### Exercise data

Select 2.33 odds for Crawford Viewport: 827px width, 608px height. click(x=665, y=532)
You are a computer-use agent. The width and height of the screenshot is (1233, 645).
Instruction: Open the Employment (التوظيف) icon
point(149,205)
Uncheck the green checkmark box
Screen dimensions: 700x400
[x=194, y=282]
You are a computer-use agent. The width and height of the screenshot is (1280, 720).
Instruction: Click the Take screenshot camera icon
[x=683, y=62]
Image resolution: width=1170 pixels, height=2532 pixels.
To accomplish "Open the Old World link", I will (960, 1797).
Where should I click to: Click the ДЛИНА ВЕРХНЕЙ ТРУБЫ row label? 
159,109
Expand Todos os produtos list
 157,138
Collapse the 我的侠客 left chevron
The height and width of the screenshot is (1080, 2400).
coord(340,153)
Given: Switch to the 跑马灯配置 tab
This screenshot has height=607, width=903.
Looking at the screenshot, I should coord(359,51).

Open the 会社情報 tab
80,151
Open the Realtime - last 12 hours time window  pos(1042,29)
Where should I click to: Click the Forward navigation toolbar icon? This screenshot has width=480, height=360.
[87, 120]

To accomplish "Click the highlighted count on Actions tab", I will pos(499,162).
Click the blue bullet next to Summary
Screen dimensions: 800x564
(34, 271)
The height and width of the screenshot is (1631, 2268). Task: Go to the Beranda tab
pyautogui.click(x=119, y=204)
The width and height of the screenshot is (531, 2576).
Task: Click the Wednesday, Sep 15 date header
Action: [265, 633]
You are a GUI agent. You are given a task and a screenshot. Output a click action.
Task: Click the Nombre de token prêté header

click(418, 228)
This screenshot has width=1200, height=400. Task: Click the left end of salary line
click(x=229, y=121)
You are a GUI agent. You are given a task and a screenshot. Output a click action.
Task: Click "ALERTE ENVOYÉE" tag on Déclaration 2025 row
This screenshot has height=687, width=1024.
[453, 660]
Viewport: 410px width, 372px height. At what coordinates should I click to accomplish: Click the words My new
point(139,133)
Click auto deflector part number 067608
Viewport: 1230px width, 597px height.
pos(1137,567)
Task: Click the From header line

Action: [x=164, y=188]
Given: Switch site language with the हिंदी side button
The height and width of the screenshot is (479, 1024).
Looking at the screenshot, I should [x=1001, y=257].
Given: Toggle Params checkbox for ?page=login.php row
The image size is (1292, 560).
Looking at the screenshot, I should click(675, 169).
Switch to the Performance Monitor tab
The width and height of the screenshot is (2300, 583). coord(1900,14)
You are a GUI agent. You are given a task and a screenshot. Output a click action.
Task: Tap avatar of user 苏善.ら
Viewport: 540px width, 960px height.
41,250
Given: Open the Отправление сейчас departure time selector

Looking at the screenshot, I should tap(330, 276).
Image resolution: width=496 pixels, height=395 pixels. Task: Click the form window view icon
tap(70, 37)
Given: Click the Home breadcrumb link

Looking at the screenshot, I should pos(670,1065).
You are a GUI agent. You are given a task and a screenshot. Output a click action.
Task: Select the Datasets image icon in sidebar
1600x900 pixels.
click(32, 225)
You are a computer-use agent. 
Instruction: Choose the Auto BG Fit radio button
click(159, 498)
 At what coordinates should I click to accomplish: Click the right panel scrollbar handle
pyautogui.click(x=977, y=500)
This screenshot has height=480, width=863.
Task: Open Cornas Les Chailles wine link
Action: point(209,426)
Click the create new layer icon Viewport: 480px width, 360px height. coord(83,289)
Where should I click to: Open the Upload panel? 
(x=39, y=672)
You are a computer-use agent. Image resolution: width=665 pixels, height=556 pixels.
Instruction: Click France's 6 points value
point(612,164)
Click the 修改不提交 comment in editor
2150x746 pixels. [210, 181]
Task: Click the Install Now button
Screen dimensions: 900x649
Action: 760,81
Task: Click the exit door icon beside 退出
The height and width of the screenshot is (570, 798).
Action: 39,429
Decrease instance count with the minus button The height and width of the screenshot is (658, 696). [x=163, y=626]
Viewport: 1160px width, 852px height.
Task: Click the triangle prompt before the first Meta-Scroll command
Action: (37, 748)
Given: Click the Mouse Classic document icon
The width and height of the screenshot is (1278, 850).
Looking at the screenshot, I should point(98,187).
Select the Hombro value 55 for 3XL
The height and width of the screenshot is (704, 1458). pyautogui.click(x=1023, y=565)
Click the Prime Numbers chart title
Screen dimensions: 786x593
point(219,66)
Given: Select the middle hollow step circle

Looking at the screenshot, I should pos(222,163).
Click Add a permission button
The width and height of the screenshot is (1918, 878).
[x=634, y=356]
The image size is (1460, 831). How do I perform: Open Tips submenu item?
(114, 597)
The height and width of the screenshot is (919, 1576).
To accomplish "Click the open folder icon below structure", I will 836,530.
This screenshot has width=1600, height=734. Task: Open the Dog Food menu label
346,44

### Exercise aim
Each entry is to be returned in full, character for character.

### Solution below
Select 2.33 odds for Crawford Viewport: 827px width, 608px height. click(x=665, y=532)
You are a computer-use agent. The width and height of the screenshot is (1233, 645).
Instruction: Open the Employment (التوظيف) icon
point(149,205)
Uncheck the green checkmark box
Screen dimensions: 700x400
[x=194, y=282]
You are a computer-use agent. The width and height of the screenshot is (1280, 720).
Instruction: Click the Take screenshot camera icon
[x=683, y=62]
Image resolution: width=1170 pixels, height=2532 pixels.
To accomplish "Open the Old World link", I will (960, 1797).
Where should I click to: Click the ДЛИНА ВЕРХНЕЙ ТРУБЫ row label? 
159,109
Expand Todos os produtos list
 157,138
Collapse the 我的侠客 left chevron
The height and width of the screenshot is (1080, 2400).
coord(340,153)
Given: Switch to the 跑马灯配置 tab
This screenshot has height=607, width=903.
Looking at the screenshot, I should coord(359,51).

Open the 会社情報 tab
80,151
Open the Realtime - last 12 hours time window  pos(1042,29)
Where should I click to: Click the Forward navigation toolbar icon? This screenshot has width=480, height=360.
[87, 120]

To accomplish "Click the highlighted count on Actions tab", I will pos(499,162).
Click the blue bullet next to Summary
Screen dimensions: 800x564
(34, 271)
The height and width of the screenshot is (1631, 2268). Task: Go to the Beranda tab
pyautogui.click(x=119, y=204)
The width and height of the screenshot is (531, 2576).
Task: Click the Wednesday, Sep 15 date header
Action: [265, 633]
You are a GUI agent. You are given a task and a screenshot. Output a click action.
Task: Click the Nombre de token prêté header

click(418, 228)
This screenshot has width=1200, height=400. Task: Click the left end of salary line
click(x=229, y=121)
You are a GUI agent. You are given a task and a screenshot. Output a click action.
Task: Click "ALERTE ENVOYÉE" tag on Déclaration 2025 row
This screenshot has height=687, width=1024.
[453, 660]
Viewport: 410px width, 372px height. At what coordinates should I click to accomplish: Click the words My new
point(139,133)
Click auto deflector part number 067608
Viewport: 1230px width, 597px height.
pos(1137,567)
Task: Click the From header line

Action: [x=164, y=188]
Given: Switch site language with the हिंदी side button
The height and width of the screenshot is (479, 1024).
Looking at the screenshot, I should [x=1001, y=257].
Given: Toggle Params checkbox for ?page=login.php row
The image size is (1292, 560).
Looking at the screenshot, I should click(675, 169).
Switch to the Performance Monitor tab
The width and height of the screenshot is (2300, 583). coord(1900,14)
You are a GUI agent. You are given a task and a screenshot. Output a click action.
Task: Tap avatar of user 苏善.ら
Viewport: 540px width, 960px height.
41,250
Given: Open the Отправление сейчас departure time selector

Looking at the screenshot, I should tap(330, 276).
Image resolution: width=496 pixels, height=395 pixels. Task: Click the form window view icon
tap(70, 37)
Given: Click the Home breadcrumb link

Looking at the screenshot, I should pos(670,1065).
You are a GUI agent. You are given a task and a screenshot. Output a click action.
Task: Select the Datasets image icon in sidebar
1600x900 pixels.
click(32, 225)
You are a computer-use agent. 
Instruction: Choose the Auto BG Fit radio button
click(159, 498)
 At what coordinates should I click to accomplish: Click the right panel scrollbar handle
pyautogui.click(x=977, y=500)
This screenshot has height=480, width=863.
Task: Open Cornas Les Chailles wine link
Action: point(209,426)
Click the create new layer icon Viewport: 480px width, 360px height. coord(83,289)
Where should I click to: Open the Upload panel? 
(x=39, y=672)
You are a computer-use agent. Image resolution: width=665 pixels, height=556 pixels.
Instruction: Click France's 6 points value
point(612,164)
Click the 修改不提交 comment in editor
2150x746 pixels. [210, 181]
Task: Click the Install Now button
Screen dimensions: 900x649
Action: 760,81
Task: Click the exit door icon beside 退出
The height and width of the screenshot is (570, 798).
Action: 39,429
Decrease instance count with the minus button The height and width of the screenshot is (658, 696). [x=163, y=626]
Viewport: 1160px width, 852px height.
Task: Click the triangle prompt before the first Meta-Scroll command
Action: (37, 748)
Given: Click the Mouse Classic document icon
The width and height of the screenshot is (1278, 850).
Looking at the screenshot, I should point(98,187).
Select the Hombro value 55 for 3XL
The height and width of the screenshot is (704, 1458). pyautogui.click(x=1023, y=565)
Click the Prime Numbers chart title
Screen dimensions: 786x593
point(219,66)
Given: Select the middle hollow step circle

Looking at the screenshot, I should pos(222,163).
Click Add a permission button
The width and height of the screenshot is (1918, 878).
[x=634, y=356]
The image size is (1460, 831). How do I perform: Open Tips submenu item?
(114, 597)
The height and width of the screenshot is (919, 1576).
To accomplish "Click the open folder icon below structure", I will 836,530.
This screenshot has width=1600, height=734. Task: Open the Dog Food menu label
346,44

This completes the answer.